By Gunnar Westberg*
The Canberra Commission on the Elimination of Nuclear Weapons had as members former leading politicians or military officers, among others a British Field Marshal, an American General, an American Secretary of Defence and a French Prime Minister.
The commission unanimously agreed in its report in 1996 that “the proposition that nuclear weapons can be retained in perpetuity and never be used – accidentally or by decision – defies credibility. The only complete defence is the elimination of nuclear weapons and assurance that they will never be produced again.”
So that’s it: Nuclear weapons will be used if they are allowed to remain with us. And even a “small” nuclear war, using one percent or less of the world’s nuclear weapons, might cause a worldwide famine leading to the death of a billion humans or more.
Lt Colonel Bruce Blair was for several years in the 1970s commander of U.S. crews with the duty to launch intercontinental nuclear missiles. “I knew how to fire the missiles, I needed no permission,” he states. In the 1990s he was charged with making a review for the U.S. Senate on the question: “Is unauthorised firing of U.S. nuclear weapons a real possibility?”
Blair’s answer was “Yes”, and the risk is not insignificant.
On Hiroshima Day, Aug. 6, this year, a major newspaper in Sweden, Aftonbladet, carried an interview with Colonel Blair, now head of the Global Zero movement for the elimination of nuclear weapons. The reporter asked: “Mr Blair, do you think that nuclear weapons will be used again?” Mr Blair was silent for a while and then responded: “I am afraid it cannot be avoided. A data code shorter than a Twitter message could be enough.”

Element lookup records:
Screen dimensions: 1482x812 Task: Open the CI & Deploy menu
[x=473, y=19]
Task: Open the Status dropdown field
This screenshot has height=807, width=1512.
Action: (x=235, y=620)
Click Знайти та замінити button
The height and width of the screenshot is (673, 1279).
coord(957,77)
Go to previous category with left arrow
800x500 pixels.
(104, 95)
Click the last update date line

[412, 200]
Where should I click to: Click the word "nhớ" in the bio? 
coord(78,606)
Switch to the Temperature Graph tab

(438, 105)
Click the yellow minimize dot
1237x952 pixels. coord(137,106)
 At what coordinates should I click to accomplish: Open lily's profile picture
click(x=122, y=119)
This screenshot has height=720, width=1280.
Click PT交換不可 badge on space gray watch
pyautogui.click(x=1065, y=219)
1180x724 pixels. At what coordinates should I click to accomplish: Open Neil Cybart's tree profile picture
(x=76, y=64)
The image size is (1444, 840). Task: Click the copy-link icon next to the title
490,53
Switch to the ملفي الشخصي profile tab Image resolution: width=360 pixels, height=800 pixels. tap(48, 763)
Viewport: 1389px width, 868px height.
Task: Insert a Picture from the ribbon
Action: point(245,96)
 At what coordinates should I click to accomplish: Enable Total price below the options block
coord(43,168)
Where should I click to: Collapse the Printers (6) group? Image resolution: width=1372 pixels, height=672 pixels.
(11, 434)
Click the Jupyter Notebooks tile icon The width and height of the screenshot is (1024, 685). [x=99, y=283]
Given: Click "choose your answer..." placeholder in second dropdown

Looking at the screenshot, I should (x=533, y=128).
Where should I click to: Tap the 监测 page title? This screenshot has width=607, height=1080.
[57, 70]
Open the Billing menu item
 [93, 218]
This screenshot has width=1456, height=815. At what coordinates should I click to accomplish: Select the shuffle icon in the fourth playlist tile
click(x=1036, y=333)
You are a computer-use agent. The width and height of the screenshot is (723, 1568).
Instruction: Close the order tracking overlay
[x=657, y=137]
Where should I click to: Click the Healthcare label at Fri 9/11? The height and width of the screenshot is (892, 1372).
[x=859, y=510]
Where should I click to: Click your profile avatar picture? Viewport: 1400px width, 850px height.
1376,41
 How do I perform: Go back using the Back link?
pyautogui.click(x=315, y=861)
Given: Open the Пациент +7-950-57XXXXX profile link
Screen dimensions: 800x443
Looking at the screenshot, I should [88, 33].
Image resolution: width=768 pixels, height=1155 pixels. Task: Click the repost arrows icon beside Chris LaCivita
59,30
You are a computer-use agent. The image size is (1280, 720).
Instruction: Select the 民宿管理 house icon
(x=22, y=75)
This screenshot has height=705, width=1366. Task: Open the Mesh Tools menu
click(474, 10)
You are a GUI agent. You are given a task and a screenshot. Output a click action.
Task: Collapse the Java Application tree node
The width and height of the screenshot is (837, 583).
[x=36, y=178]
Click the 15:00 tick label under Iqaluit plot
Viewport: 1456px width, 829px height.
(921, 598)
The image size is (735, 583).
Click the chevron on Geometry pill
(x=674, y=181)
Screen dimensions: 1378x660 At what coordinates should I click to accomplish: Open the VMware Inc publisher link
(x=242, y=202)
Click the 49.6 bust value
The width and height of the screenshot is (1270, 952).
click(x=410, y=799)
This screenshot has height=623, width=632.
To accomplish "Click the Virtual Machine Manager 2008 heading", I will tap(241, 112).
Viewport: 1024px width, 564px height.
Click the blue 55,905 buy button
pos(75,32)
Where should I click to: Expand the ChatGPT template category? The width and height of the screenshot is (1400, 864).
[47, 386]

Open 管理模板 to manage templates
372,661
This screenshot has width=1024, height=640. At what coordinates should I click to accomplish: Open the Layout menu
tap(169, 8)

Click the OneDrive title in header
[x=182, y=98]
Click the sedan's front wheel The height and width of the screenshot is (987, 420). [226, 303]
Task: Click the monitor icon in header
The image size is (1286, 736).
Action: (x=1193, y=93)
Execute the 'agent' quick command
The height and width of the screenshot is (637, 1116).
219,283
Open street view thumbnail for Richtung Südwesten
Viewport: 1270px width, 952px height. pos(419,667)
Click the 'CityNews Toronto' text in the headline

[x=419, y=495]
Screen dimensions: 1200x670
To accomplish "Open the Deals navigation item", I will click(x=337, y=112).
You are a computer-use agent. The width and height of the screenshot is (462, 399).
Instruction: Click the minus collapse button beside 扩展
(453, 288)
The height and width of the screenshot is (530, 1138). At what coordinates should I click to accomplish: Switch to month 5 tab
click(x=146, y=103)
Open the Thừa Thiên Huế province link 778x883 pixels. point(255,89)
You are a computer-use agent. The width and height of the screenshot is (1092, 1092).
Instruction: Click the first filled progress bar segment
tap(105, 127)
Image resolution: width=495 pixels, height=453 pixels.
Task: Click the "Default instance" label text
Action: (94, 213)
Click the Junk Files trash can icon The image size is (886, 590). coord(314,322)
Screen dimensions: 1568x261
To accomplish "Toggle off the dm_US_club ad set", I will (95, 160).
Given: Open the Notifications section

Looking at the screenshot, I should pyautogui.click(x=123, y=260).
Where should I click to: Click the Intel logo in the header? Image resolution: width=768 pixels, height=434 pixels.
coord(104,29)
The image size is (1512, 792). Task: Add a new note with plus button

== Goal ==
From the passage on nuclear weapons, quote the words from "Lt Colonel Bruce" up to and including "is not insignificant.".

== Solution to the exercise ==
Lt Colonel Bruce Blair was for several years in the 1970s commander of U.S. crews with the duty to launch intercontinental nuclear missiles. “I knew how to fire the missiles, I needed no permission,” he states. In the 1990s he was charged with making a review for the U.S. Senate on the question: “Is unauthorised firing of U.S. nuclear weapons a real possibility?”
Blair’s answer was “Yes”, and the risk is not insignificant.